Whether you live in the United States, Israel, Europe or anywhere else, chances are you’ve heard of the push to raise minimum wage. For example, in the United States, labor unions and political lobbying groups across the country have been calling for the country’s minimum wage to be increased from $7.25 to $15 per hour.
Whilst many applaud this notion, I find myself opposing it due to the crippling effects that it could have on businesses’ financial performances, and consequently on the livelihoods of workers themselves.
The reason for my stance begins with a case study of a typical large American organization, the Coca Cola Bottling Company Limited.
This organization employs over 8,200 workers in the United States alone. Lets assume that the company employs each worker for the US minimum wage rate of $7.25 per hour. If each employee works for 40 hours per week (the maximum legal amount in the US excluding overtime), then the Coca Cola Bottling Company is paying each employee a weekly wage of $290, which is a monthly income of $1 160. This means that the minimum total expenditure on wages is $9 512 000 per month.
Imagine that the minimum wage rate increases to $15 per hour. Each employee would then receive a weekly wage of $600, and a monthly income of $2 400. The company’s new total wage expenses are $19 680 000 per month.
This is a wage increase of $10 168 000. Given that the Coca Cola Bottling Company had a net income of $50 150 000 in 2016 (this is gross profit minus expenses and tax), one such increase in wage expenses could severely deplete the company’s profit margins.

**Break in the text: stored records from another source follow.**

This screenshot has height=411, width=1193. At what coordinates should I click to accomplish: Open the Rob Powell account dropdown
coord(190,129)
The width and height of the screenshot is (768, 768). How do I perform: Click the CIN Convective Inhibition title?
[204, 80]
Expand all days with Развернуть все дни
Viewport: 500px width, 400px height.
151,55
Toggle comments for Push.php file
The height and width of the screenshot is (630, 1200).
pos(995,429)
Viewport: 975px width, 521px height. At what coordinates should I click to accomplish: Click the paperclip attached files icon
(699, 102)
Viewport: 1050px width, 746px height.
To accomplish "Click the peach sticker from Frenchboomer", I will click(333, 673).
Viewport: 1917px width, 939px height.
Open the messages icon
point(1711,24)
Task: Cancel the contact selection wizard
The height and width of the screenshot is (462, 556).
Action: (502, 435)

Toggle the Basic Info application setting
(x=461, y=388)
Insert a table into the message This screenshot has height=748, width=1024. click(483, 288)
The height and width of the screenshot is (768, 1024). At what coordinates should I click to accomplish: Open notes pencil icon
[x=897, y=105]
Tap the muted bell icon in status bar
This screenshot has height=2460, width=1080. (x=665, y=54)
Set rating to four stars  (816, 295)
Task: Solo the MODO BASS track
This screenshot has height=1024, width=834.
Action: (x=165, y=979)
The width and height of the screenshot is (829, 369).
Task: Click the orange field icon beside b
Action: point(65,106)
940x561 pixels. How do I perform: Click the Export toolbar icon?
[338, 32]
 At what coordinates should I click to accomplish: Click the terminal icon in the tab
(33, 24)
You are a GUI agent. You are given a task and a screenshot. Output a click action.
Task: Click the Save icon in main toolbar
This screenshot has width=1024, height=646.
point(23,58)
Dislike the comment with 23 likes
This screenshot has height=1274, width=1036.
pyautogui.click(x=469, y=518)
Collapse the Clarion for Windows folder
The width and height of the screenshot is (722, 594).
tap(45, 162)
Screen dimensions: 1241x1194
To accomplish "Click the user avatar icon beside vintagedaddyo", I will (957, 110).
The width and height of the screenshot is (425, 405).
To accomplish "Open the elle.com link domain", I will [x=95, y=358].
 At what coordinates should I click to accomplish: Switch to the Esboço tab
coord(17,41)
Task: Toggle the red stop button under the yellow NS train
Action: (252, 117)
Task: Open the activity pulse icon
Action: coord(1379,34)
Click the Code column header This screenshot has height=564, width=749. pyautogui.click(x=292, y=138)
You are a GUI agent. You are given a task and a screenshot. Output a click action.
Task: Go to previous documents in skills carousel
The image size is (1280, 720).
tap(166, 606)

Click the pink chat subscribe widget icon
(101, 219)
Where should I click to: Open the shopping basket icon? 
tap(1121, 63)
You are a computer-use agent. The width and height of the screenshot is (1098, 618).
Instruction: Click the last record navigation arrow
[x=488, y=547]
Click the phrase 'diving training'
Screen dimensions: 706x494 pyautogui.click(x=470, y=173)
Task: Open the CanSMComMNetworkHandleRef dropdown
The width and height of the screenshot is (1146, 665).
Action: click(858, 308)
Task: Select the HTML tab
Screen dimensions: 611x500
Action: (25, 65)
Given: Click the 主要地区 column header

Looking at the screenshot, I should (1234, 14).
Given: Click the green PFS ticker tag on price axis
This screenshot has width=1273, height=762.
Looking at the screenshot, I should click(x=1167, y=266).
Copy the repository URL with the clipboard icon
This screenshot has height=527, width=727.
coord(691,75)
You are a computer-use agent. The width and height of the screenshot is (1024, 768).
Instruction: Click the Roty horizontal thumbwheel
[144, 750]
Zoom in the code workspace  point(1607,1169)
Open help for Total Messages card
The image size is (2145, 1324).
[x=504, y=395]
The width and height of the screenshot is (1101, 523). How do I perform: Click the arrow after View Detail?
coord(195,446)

Once a company faces such a significant decrease in profit margins, they may be inclined to implement a turnaround strategy, whereby the company recovers costs by making internal changes to its corporate environment. A popular method of executing this strategy is employee retrenchment. It’s quick to implement, and shows almost immediate results in terms of decreasing expenses. It has also been widely adopted in the past by major corporations such as Dell and Microsoft.
The decision to raise the minimum wage by such significant margins will have a detrimental effect on many organizations’ financial performances, which could lead to thousands of workers losing their jobs and their monthly incomes. If minimum wage is to be increased, it needs to be done on a regular basis with incremental increases that will not have a significant effect on company profits margins. Any other form of minimum wage increases could curb the financial prosperity of organizations and their employees alike.